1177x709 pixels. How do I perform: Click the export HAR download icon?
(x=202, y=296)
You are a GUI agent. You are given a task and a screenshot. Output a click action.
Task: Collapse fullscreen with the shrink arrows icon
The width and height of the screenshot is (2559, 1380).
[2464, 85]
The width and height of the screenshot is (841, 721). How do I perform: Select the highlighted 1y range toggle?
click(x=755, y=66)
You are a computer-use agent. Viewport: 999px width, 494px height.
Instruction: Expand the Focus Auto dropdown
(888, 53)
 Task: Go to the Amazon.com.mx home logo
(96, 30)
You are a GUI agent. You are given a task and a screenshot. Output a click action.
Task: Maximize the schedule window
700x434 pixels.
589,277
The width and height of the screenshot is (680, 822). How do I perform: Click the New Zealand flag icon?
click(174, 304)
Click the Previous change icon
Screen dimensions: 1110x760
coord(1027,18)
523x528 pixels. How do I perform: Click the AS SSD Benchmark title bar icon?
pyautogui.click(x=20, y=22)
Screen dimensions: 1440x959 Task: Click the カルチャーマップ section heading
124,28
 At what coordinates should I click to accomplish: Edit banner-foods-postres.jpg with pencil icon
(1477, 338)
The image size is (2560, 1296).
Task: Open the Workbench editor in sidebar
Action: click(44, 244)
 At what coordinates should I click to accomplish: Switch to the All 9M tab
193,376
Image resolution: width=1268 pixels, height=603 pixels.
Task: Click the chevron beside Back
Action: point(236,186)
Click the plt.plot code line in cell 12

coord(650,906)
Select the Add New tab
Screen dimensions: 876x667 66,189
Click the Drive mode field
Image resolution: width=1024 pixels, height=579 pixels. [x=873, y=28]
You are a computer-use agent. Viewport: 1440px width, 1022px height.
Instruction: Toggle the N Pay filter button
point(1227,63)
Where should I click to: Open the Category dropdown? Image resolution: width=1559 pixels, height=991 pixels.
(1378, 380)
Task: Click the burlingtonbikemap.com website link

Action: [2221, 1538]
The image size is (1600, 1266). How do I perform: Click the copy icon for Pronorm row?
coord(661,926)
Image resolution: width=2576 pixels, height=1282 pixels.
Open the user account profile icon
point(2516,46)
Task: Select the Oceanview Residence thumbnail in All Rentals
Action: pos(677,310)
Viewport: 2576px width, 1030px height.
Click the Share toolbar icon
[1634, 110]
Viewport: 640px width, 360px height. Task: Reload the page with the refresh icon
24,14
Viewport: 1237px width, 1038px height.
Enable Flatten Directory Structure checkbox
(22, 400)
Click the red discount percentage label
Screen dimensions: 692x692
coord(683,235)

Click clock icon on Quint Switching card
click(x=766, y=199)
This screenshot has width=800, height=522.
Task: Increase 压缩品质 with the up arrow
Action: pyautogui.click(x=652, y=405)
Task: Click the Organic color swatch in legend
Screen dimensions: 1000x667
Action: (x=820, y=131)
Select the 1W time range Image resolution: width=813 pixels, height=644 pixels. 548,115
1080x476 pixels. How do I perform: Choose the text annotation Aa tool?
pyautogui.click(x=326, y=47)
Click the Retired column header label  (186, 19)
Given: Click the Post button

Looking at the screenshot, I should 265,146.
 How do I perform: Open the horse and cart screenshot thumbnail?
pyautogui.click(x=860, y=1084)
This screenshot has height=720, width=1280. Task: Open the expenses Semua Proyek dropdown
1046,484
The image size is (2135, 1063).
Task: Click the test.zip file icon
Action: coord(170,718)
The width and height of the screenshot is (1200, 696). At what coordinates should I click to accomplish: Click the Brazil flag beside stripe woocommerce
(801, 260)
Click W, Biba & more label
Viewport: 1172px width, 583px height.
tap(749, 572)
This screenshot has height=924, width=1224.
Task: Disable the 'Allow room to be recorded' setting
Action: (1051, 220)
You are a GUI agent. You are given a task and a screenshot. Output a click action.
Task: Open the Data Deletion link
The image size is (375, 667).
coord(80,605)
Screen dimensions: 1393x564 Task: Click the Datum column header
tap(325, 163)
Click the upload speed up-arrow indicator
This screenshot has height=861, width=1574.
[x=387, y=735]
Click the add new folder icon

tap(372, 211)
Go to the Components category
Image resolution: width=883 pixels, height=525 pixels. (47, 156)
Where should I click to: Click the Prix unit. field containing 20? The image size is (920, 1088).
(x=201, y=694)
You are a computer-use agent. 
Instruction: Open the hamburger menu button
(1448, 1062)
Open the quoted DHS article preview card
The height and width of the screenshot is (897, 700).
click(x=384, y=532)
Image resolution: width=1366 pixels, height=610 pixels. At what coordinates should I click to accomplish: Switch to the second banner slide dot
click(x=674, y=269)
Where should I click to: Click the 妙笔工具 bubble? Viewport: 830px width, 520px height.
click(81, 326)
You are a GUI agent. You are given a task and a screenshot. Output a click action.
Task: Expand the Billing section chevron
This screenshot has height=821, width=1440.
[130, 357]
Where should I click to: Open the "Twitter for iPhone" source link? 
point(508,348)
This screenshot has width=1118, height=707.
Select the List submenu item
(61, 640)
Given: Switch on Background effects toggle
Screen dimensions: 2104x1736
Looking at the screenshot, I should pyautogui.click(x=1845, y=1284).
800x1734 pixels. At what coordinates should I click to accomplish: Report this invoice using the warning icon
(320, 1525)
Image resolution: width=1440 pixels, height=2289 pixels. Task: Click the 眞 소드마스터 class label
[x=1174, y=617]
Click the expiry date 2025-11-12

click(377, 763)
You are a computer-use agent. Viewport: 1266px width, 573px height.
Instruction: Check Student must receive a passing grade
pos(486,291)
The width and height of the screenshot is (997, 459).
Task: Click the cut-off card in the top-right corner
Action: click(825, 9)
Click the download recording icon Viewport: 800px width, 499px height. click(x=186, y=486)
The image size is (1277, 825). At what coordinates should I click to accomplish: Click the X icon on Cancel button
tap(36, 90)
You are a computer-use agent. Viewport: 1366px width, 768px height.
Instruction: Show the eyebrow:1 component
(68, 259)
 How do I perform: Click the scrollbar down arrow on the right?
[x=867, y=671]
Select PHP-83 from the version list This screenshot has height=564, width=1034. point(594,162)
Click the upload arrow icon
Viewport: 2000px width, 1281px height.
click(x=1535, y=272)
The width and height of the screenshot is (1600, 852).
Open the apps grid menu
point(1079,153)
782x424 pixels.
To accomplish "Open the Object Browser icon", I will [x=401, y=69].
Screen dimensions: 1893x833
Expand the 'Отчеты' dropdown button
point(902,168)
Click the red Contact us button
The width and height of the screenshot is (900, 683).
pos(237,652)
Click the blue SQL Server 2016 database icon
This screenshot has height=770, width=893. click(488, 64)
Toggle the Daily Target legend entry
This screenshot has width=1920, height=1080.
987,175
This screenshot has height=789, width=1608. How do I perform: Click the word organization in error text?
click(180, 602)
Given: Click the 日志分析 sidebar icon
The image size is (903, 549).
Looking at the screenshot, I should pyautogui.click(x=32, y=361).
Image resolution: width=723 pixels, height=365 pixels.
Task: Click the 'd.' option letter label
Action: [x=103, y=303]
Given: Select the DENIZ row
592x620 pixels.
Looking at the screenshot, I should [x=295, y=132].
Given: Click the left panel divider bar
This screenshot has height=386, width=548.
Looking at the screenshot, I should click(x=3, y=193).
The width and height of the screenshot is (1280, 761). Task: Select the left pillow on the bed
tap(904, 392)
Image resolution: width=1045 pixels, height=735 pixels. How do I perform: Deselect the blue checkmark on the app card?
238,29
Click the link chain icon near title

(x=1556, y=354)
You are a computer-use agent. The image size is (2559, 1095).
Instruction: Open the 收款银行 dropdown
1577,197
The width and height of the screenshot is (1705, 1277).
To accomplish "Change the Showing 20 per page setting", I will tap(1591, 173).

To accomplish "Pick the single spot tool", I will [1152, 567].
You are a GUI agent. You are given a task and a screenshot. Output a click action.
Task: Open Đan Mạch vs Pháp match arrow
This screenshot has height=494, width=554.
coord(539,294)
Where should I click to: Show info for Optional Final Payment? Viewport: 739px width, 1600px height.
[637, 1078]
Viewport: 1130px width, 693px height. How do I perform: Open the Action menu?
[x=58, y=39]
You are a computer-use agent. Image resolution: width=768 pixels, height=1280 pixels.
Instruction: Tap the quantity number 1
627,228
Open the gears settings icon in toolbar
· · ·
What is being asked:
Turn the items above, from the line containing "1080x476 pixels. How" through the line containing "Action: coord(170,718)", into a numbered list and leave out any blank lines.

Answer to the task:
1. 1080x476 pixels. How do I perform: Choose the text annotation Aa tool?
2. pyautogui.click(x=326, y=47)
3. Click the Retired column header label  (186, 19)
4. Given: Click the Post button
5. Looking at the screenshot, I should 265,146.
6.  How do I perform: Open the horse and cart screenshot thumbnail?
7. pyautogui.click(x=860, y=1084)
8. This screenshot has height=720, width=1280. Task: Open the expenses Semua Proyek dropdown
9. 1046,484
10. The image size is (2135, 1063).
11. Task: Click the test.zip file icon
12. Action: coord(170,718)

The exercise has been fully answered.